И вот я напоминаю вам тему, очень важную для Пруста и вообще для европейской культуры, тему отличия чего-то живого (мы условно назовем это «живым») от его имитаций или дублей. И это «что-то живое» живет по одним законам, а имитации или дубли живут по другим законам. И вся проблема пути, как ее понимает и ощущает Пруст, состоит в том, что и как на этом пути может быть спасено, воскрешено или искуплено. Искуплено – потому что раз все летуче, то человеческий удел – быть в грехе, иллюзии и в ошибках, которые (и это очень важно) являются неотъемлемыми признаками или свойствами истины. Не в том смысле, что истина их в себе содержит, а в том смысле, что мы не можем иметь истины как таковой, – нет «царского пути» к истине [469] . И ставится вопрос о том, с чем из реального дерзновенного опыта, где заранее ничего не известно, где нельзя руководствоваться никакими правилами и нормами, и поэтому неминуемо ошибаясь, совершая грех, испытывая боль и страдания и причиняя другим боль и страдания… – с чем из этого мы можем предстать пред Страшным Судом, по гласу которого оживает и предстает на суд все то, что достойно жизни, или, как сказано в Евангелии, «все, что записано в книге живых» [470] . А мы знаем, что люди как таковые, самим фактом, что они – люди, еще не «записаны в книге живых». Есть люди, которые не жили, в том смысле, что они не делали ни добра, ни зла, и в «книге живых» скорее может оказаться человек, который делал зло, чем тот, который избегал зла путем того, что избегал вообще что-либо делать и за что-либо брать на себя ответственность и, следовательно, вину (такие «безвинные», которые ничего не делали, они просто не считаются живыми).

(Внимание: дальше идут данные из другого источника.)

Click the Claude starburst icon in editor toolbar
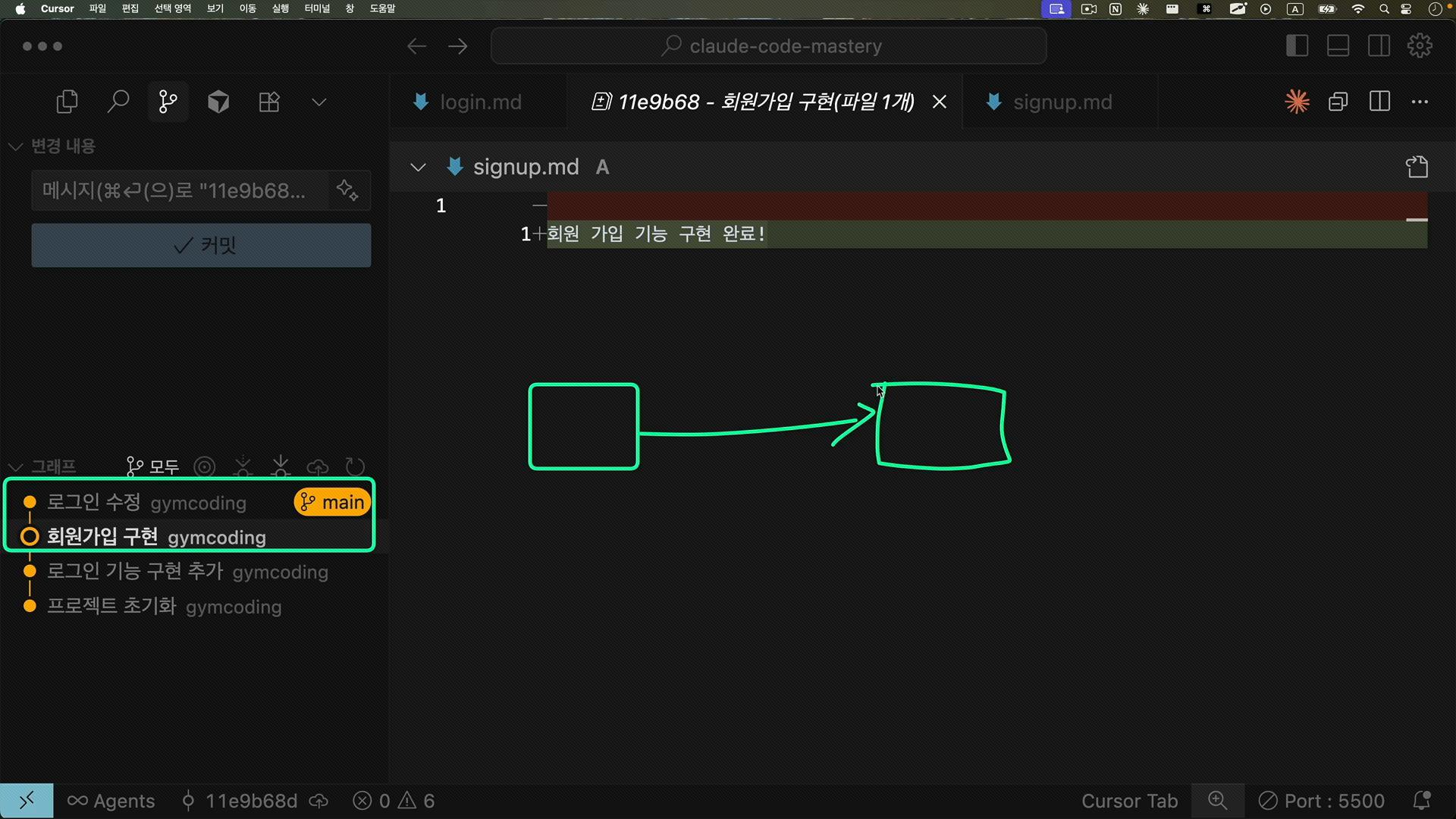This screenshot has width=1456, height=819. click(1297, 102)
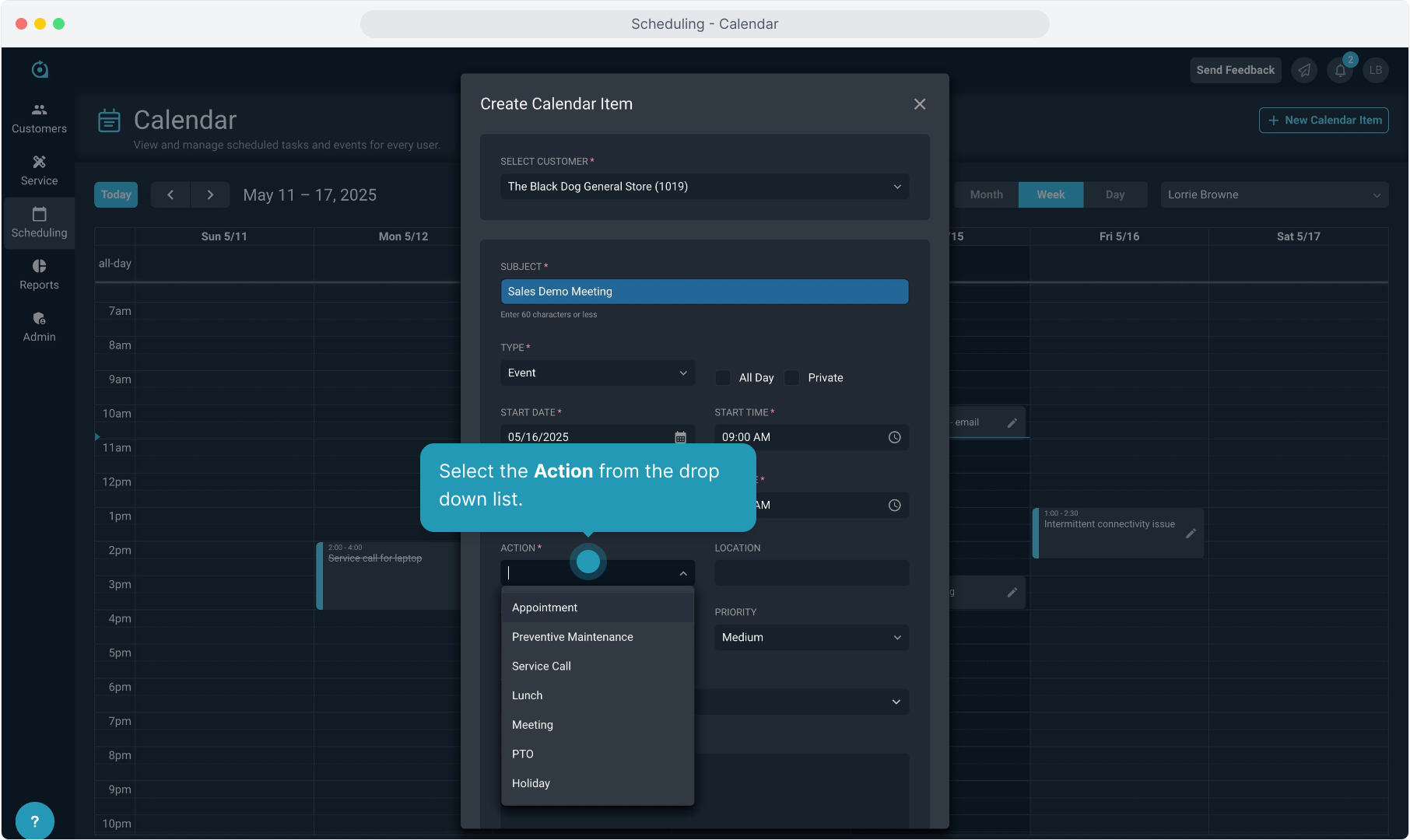This screenshot has width=1410, height=840.
Task: Click the start time clock icon
Action: 895,437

И вот это выделение в осадок частиц живого из человеческого опыта и собирание их есть то, что я называл «путем», и, собственно, историей чего и является роман «В поисках утраченного времени». Вы, конечно, прекрасно понимаете, что роман «В поисках утраченного времени» не есть история Пруста, история какого-либо эмпирического человека, а есть история и топография, или топология пути. Пути собирания частиц живого и пути искупления.
467
См.: Fourier. Le Monde Amoureu, p. 458.
468
Ibid. P. 13, 26, 47; Michaux, Henri. L'infini turdulent. Mercure de France. Paris, 1952. P. 19, 82.
469
«Иисус сказал ему: Я есть путь и истина и жизнь; никто не приходит к Отцу, как только чрез Меня»
470
Откровение Святого Иоанна Богослова, гл. 20 (12–15).